Installing an attic fan can also help bring fresh air into your home while installing kitchen and bathroom fans that vent to the outside can help remove contaminants from these rooms. The following steps will further help to improve your indoor air quality:

Consider a heat recovery ventilator (HRV) — Since most newer homes are airtight and therefore more energy efficient, air exchange with outdoor air is challenging. Some builders are now installing HRV systems to help prevent condensation and mold growth and improve indoor air quality.32

If you can't afford an HRV, open your windows and run the bathroom and kitchen exhaust fans to vent your indoor air to the outside. You don't have to do this for more than 15 to 20 minutes each day and should do it summer and winter at times when the temperature outside is closest to your indoor temperature.

Service fuel-burning appliances — Poorly maintained natural gas heaters and stoves, furnaces, hot water heaters, space heaters, water softeners and other fuel-burning appliances may leak carbon monoxide and nitrogen dioxide.33

Keep indoor humidity below 50% — Mold grows in damp and humid environments. Use a dehumidifier and air conditioner to keep your humidity under 50%. Keep the units cleaned so they aren't a source of pollution.

Don't smoke indoors — Ask smokers to go outside. Secondhand smoke from cigarettes, pipes and cigars contains over 200 known carcinogenic chemicals, endangering your health.

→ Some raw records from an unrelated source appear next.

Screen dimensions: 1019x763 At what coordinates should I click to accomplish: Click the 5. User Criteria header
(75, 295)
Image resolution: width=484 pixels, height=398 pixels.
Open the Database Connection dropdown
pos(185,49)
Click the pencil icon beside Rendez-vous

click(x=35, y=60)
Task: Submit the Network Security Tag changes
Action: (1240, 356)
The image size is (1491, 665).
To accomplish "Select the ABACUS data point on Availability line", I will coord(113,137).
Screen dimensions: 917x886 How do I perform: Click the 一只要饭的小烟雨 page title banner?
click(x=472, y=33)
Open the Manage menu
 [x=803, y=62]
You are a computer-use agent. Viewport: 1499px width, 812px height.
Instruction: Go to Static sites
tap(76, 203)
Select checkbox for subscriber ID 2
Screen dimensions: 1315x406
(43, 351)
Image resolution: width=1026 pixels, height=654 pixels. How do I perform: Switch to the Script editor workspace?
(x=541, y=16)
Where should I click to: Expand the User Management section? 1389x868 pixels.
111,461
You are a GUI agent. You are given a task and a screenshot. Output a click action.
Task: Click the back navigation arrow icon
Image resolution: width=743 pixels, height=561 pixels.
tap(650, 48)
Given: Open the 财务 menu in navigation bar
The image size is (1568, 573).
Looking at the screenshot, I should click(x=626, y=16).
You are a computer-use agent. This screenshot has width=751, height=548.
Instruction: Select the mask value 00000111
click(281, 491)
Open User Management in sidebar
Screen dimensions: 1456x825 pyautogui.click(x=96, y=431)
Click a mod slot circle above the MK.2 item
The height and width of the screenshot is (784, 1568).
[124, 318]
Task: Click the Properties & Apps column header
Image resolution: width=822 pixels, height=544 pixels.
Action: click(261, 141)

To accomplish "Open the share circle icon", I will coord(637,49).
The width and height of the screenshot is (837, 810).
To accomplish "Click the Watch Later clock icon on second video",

Don't use scented candles, room fresheners or hazardous cleaning supplies — Candles and air fresheners release dangerous volatile organic compounds (VOCs) into your home. Instead, remove all garbage from your home as often as necessary and keep soiled laundry away from the living areas. Clean with less hazardous supplies, such as white vinegar and baking soda, and add essential oils for a clean scent.34

Test for radon — Radon is a colorless, odorless gas linked to lung cancer. It can be trapped under your home during construction and may leak into your air system over time. Radon testing kits are a quick and cheap way to determine if you are at risk.

Clean air ducts and change filters — The air ducts from your forced air heating and air conditioning units may be a source of pollution in your home. If there is mold growth, a buildup of dust and debris or if the ducts have become home to vermin, it's time to call a professional and have them cleaned. Change your furnace filters every three months or earlier if they appear to be dirty.